In response to the potential taskforce presentation, the CHRB Medication, Safety, and Welfare Committee appeared largely favorable to the idea, with members asking fairly perfunctory questions.
Ferraro asked, for example, if the taskforce would be populated with all relevant constituents.
In response, Balch bemoaned the siloed nature of current stakeholder organizations, and said the taskforce could be a way to knit together the industry's fractured ranks.
“This could be a way to get us back on track” considering the shared interest in “reducing injuries and accidents further,” said Balch.
Ferraro also asked if the taskforce would address the CHRB directly with recommendations.
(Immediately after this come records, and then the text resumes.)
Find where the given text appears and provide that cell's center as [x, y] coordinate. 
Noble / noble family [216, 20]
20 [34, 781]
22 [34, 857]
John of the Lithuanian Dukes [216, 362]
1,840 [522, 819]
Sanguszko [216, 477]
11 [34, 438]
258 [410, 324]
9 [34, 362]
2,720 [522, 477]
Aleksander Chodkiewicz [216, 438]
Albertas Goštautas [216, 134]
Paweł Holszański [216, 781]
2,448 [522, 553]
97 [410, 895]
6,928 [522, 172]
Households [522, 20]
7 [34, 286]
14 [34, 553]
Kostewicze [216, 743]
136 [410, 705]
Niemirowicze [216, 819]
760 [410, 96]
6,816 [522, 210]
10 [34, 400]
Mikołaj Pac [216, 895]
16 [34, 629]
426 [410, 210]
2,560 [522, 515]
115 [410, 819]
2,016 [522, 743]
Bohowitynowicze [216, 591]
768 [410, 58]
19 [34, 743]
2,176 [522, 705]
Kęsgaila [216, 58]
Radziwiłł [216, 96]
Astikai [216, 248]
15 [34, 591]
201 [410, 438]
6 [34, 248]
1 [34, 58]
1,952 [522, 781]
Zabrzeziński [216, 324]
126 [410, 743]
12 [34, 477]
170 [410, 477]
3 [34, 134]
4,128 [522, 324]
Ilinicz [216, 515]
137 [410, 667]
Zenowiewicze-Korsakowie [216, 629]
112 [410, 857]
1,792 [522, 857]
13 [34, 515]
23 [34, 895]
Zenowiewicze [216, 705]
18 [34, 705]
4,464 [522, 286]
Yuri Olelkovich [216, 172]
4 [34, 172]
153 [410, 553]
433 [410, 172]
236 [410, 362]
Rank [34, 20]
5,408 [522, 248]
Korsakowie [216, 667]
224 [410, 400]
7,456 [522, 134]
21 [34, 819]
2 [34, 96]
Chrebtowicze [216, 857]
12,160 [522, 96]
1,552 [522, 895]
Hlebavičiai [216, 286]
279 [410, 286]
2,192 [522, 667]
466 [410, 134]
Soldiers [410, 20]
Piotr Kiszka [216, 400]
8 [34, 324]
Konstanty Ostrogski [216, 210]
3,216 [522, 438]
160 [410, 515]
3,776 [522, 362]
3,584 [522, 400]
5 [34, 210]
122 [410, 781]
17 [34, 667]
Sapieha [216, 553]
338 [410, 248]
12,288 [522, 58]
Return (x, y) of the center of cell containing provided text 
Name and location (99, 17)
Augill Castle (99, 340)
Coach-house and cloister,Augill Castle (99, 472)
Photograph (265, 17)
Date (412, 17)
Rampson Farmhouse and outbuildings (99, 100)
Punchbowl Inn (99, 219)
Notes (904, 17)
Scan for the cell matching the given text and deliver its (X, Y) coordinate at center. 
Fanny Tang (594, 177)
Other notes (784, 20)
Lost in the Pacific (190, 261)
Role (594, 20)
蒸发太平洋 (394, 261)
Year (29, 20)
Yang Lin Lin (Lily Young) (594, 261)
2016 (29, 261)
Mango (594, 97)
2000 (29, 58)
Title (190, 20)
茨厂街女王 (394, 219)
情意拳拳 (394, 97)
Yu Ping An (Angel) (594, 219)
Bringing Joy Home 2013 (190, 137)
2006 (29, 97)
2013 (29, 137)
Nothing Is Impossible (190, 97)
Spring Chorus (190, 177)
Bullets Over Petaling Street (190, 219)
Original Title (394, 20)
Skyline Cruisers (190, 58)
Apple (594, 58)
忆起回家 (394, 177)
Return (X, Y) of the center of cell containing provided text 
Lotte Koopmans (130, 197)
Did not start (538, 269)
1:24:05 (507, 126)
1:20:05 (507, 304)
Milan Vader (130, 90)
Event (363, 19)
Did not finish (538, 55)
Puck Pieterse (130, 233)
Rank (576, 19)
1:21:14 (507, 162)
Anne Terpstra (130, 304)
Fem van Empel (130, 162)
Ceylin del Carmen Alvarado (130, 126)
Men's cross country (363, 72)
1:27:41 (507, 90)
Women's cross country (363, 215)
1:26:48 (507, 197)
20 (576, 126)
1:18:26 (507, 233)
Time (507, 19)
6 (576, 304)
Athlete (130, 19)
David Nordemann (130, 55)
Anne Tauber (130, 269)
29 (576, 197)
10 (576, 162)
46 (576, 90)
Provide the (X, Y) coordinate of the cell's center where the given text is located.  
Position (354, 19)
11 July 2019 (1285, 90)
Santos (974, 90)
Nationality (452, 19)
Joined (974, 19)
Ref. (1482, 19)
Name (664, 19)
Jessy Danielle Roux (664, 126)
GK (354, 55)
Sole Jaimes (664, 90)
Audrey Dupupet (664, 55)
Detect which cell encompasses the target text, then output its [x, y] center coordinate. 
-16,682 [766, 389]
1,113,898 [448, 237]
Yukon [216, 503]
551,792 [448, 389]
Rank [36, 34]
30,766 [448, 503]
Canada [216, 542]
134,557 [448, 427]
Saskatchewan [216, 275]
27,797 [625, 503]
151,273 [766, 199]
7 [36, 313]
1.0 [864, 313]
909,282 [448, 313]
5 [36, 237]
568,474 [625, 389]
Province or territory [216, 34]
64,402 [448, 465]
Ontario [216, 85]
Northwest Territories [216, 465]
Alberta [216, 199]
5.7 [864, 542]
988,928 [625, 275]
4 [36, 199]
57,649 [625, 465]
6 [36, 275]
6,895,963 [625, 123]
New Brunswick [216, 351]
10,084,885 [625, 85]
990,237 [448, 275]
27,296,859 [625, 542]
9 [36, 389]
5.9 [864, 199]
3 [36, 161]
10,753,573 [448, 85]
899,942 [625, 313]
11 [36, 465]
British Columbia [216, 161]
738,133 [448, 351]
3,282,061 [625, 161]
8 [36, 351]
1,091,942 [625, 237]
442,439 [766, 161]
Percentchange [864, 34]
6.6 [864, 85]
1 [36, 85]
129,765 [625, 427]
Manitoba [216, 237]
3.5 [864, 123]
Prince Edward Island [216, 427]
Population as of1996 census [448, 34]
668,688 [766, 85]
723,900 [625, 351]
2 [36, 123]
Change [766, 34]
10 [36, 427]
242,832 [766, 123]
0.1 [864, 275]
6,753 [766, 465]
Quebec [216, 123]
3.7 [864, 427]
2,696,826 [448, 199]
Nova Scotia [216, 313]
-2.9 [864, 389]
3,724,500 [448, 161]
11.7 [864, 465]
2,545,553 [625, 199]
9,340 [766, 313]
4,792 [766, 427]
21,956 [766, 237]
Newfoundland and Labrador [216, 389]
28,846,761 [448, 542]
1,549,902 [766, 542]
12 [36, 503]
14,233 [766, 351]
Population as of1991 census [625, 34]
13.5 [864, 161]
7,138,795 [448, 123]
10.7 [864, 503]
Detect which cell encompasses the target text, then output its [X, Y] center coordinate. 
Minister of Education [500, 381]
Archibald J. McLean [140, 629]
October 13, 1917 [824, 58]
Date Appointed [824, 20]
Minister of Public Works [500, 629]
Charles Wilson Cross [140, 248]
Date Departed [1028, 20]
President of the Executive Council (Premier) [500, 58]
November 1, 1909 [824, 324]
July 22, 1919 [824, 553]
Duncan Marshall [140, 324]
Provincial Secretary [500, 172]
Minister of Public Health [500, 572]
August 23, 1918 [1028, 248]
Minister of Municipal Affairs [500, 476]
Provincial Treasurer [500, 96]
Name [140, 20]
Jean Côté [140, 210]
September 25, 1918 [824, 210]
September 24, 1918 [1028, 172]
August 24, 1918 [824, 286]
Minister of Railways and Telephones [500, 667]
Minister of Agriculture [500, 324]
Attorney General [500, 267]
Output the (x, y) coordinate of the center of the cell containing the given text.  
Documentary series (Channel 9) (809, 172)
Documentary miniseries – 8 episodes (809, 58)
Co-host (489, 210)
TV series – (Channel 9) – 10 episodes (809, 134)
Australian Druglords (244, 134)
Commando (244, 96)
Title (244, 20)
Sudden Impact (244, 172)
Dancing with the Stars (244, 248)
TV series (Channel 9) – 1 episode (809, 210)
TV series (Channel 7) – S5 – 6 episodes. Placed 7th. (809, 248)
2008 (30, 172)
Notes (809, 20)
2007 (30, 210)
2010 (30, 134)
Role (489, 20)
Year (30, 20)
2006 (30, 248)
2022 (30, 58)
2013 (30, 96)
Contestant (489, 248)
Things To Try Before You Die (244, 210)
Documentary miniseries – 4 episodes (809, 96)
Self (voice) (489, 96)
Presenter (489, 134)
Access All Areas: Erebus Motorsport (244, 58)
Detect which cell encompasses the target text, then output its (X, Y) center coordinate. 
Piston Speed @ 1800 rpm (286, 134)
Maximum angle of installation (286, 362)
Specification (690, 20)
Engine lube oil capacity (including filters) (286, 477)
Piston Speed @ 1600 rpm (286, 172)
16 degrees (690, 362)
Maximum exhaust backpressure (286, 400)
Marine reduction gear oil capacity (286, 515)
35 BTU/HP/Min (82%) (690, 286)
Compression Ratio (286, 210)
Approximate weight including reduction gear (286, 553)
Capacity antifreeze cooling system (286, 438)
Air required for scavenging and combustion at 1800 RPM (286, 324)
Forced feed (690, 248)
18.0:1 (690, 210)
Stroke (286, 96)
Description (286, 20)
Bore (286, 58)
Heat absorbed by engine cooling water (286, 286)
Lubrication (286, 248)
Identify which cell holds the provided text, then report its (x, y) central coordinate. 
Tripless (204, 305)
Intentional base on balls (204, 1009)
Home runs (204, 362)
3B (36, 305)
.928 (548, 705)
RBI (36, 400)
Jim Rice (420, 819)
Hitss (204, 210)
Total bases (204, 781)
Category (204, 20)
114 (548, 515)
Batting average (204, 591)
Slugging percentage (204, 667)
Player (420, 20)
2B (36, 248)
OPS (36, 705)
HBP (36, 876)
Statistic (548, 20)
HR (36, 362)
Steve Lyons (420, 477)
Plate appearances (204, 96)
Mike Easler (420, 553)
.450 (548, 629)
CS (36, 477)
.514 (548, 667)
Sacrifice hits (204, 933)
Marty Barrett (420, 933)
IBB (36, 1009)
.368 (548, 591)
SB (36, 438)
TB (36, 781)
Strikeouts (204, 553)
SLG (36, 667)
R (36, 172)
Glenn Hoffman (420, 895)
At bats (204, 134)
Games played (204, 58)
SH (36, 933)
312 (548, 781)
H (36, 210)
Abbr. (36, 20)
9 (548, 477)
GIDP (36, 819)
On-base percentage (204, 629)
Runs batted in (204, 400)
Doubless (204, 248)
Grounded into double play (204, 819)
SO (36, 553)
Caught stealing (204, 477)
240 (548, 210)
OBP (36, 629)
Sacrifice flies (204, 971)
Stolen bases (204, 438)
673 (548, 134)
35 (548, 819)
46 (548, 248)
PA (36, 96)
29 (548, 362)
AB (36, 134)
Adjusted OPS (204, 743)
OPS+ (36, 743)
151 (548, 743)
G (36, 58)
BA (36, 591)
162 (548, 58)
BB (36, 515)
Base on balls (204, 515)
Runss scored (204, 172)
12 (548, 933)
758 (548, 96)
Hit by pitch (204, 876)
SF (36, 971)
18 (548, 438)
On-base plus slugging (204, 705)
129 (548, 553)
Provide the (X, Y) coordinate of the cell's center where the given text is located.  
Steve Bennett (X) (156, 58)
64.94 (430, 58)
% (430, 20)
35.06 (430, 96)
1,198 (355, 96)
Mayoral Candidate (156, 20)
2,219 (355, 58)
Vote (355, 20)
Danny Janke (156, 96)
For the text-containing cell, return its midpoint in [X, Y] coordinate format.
“Absolutely,” said Balch. He added that while there might be legal issues concerning the working practicalities between the taskforce and the CHRB, “I think participation and observation by the CHRB is very important in something like this, because the regulator is neutral.”
The CHRB chief veterinary officer, Jeff Blea, called the taskforce a “very thoughtful, progressive suggestion,” and discussed some of the ways in which some existing academic research into injury prevention could be woven into the possible program.
“There are currently procedures in place that go on under the radar that people aren't aware of that I think could apply or be applicable to a body of work that you're talking about,” said Blea.
As an example, Blea pointed to the necropsy review process, conducted at UC Davis, through which studies are conducted on cause, effect and prevention, as well as the state's broader mortality review program.
“Hand in hand, that program could help you better define the taskforce,” said Blea.
Blea also discussed the work being done at UC Davis on a predictive model to look at proximal sesamoid bone fractures, the number one cause of musculoskeletal breakdown.
“As far as the taskforce, I think from my position I'd be happy to be a part of that,” said Blea. “And I could bring what the university has to offer to lend a scientific arm in addition to the practical aspect of that program.”